### PROBLEM:
Go from the first line below to the one with "Go to Specify template step" and print each line exactly.

[[ DATA SUPPLIED open ]]

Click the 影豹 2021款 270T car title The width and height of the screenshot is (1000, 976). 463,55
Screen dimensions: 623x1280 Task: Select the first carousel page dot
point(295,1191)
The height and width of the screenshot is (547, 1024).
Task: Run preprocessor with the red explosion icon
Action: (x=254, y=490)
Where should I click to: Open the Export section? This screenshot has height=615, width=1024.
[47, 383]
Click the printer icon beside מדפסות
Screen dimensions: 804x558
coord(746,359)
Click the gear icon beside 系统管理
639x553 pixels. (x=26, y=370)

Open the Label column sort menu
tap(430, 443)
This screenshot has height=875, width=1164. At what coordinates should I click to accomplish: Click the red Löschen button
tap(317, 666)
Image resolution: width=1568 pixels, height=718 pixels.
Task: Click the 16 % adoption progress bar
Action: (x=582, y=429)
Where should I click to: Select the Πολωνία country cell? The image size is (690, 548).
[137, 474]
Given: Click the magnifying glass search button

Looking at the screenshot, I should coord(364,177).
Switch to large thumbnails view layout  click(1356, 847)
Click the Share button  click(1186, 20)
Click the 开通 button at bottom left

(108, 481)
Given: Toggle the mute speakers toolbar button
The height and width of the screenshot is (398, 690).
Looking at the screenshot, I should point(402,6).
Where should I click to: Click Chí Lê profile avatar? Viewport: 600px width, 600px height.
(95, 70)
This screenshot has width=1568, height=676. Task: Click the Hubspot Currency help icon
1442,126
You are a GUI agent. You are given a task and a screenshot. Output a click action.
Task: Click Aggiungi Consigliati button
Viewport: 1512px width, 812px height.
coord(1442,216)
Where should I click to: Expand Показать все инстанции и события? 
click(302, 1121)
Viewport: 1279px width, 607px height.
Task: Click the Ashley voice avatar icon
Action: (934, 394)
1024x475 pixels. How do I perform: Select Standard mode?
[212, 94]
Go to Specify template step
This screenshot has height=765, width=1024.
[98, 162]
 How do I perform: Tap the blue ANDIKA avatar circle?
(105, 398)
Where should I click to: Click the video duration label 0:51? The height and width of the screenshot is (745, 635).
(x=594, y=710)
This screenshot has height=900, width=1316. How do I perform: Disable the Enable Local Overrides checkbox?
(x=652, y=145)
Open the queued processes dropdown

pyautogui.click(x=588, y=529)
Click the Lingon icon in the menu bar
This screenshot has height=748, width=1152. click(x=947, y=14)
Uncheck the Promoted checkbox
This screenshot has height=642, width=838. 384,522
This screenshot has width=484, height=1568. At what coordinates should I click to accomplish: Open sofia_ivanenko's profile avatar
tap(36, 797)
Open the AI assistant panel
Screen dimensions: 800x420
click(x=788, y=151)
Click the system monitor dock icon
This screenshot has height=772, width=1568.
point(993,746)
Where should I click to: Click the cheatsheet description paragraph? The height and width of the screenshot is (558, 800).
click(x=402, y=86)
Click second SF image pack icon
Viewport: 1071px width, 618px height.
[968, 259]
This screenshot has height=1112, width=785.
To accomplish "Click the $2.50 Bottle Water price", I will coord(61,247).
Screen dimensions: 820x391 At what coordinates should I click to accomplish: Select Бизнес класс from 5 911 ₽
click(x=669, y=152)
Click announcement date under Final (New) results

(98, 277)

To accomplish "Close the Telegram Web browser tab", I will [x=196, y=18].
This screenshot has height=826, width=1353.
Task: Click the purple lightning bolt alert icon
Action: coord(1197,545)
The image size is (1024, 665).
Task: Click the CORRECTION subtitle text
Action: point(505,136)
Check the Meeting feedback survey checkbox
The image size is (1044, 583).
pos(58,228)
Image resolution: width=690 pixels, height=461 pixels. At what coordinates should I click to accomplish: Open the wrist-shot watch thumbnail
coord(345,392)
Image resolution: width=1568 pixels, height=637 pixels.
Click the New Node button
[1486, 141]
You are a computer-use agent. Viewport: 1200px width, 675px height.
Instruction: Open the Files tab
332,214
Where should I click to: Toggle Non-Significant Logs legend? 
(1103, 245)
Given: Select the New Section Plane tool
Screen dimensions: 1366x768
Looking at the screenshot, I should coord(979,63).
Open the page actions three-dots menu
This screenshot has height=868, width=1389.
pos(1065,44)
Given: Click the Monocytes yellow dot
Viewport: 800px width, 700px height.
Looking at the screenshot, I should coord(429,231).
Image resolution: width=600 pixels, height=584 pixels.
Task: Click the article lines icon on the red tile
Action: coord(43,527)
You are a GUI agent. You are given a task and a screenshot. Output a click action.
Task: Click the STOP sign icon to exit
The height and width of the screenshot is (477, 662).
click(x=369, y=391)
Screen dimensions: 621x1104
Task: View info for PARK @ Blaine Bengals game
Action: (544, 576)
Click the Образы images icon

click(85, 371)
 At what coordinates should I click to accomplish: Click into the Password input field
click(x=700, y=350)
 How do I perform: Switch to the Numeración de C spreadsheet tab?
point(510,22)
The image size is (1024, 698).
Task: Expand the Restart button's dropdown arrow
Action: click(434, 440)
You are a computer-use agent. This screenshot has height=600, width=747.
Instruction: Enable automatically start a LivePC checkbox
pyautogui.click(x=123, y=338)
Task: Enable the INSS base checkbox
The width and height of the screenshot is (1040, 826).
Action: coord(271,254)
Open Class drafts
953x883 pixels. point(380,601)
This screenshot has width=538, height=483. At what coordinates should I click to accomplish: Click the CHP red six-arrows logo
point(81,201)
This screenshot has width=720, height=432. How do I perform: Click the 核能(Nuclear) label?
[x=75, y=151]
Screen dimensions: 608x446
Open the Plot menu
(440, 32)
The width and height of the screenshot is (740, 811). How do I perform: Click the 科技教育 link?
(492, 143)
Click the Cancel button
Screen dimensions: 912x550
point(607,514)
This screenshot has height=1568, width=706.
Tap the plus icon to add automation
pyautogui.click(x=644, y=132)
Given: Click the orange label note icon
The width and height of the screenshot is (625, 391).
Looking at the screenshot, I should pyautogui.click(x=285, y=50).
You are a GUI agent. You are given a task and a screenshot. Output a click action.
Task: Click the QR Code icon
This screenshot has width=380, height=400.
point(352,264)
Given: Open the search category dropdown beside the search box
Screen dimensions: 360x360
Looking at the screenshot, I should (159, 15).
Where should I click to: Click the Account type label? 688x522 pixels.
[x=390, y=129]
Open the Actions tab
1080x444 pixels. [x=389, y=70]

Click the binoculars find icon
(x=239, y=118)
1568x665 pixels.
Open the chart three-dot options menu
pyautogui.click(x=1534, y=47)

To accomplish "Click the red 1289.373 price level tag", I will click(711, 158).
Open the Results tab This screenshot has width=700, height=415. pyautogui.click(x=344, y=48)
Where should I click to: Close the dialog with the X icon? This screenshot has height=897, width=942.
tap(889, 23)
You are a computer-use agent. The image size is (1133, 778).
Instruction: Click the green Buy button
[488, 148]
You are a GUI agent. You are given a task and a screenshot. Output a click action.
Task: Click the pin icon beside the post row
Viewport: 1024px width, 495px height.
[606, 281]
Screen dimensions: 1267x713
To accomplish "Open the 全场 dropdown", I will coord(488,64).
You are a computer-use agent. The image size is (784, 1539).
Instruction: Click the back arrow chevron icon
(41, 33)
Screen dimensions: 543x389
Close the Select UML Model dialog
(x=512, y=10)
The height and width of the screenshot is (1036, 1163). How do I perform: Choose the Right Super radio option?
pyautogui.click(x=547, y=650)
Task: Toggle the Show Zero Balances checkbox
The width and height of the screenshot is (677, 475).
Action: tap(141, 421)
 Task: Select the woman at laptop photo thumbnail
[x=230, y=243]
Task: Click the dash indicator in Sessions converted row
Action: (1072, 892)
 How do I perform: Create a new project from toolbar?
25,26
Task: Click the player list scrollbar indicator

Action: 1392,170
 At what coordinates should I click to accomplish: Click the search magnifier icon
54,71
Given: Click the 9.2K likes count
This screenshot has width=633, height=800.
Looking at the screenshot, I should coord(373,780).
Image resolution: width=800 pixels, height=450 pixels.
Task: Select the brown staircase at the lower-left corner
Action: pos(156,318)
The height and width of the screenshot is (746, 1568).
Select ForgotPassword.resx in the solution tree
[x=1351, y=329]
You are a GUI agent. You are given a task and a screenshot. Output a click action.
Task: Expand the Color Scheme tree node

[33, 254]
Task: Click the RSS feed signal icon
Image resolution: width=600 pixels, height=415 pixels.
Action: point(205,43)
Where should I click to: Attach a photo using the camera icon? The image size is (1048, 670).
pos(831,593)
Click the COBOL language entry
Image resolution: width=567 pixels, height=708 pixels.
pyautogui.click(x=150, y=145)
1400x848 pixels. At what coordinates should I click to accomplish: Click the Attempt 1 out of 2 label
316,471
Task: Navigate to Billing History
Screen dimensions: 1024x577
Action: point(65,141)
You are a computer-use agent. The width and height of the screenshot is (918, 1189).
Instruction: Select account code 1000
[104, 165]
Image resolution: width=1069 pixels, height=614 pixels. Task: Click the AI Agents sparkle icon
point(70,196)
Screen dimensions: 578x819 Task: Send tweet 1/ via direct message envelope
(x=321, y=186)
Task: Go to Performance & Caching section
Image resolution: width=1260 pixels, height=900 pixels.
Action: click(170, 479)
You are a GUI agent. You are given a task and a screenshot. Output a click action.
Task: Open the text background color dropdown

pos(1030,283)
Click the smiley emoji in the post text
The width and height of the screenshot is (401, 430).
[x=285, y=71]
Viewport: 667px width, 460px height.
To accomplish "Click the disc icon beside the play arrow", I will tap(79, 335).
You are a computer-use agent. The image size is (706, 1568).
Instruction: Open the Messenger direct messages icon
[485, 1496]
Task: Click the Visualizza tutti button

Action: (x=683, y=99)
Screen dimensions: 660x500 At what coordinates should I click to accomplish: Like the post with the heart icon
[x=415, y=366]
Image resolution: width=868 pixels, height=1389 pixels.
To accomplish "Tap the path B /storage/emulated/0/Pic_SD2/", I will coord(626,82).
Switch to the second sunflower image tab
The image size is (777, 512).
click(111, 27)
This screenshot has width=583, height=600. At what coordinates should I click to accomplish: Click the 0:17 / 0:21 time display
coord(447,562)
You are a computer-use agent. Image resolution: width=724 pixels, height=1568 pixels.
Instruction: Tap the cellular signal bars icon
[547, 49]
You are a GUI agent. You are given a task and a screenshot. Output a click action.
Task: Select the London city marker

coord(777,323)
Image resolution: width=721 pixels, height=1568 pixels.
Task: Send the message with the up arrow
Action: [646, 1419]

[[ DATA SUPPLIED closed ]]

### OUTPUT OF THE EXERCISE:
Click the 影豹 2021款 270T car title The width and height of the screenshot is (1000, 976). 463,55
Screen dimensions: 623x1280 Task: Select the first carousel page dot
point(295,1191)
The height and width of the screenshot is (547, 1024).
Task: Run preprocessor with the red explosion icon
Action: (x=254, y=490)
Where should I click to: Open the Export section? This screenshot has height=615, width=1024.
[47, 383]
Click the printer icon beside מדפסות
Screen dimensions: 804x558
coord(746,359)
Click the gear icon beside 系统管理
639x553 pixels. (x=26, y=370)

Open the Label column sort menu
tap(430, 443)
This screenshot has height=875, width=1164. At what coordinates should I click to accomplish: Click the red Löschen button
tap(317, 666)
Image resolution: width=1568 pixels, height=718 pixels.
Task: Click the 16 % adoption progress bar
Action: (x=582, y=429)
Where should I click to: Select the Πολωνία country cell? The image size is (690, 548).
[137, 474]
Given: Click the magnifying glass search button

Looking at the screenshot, I should coord(364,177).
Switch to large thumbnails view layout  click(1356, 847)
Click the Share button  click(1186, 20)
Click the 开通 button at bottom left

(108, 481)
Given: Toggle the mute speakers toolbar button
The height and width of the screenshot is (398, 690).
Looking at the screenshot, I should point(402,6).
Where should I click to: Click Chí Lê profile avatar? Viewport: 600px width, 600px height.
(95, 70)
This screenshot has width=1568, height=676. Task: Click the Hubspot Currency help icon
1442,126
You are a GUI agent. You are given a task and a screenshot. Output a click action.
Task: Click Aggiungi Consigliati button
Viewport: 1512px width, 812px height.
coord(1442,216)
Where should I click to: Expand Показать все инстанции и события? 
click(302, 1121)
Viewport: 1279px width, 607px height.
Task: Click the Ashley voice avatar icon
Action: (934, 394)
1024x475 pixels. How do I perform: Select Standard mode?
[212, 94]
Go to Specify template step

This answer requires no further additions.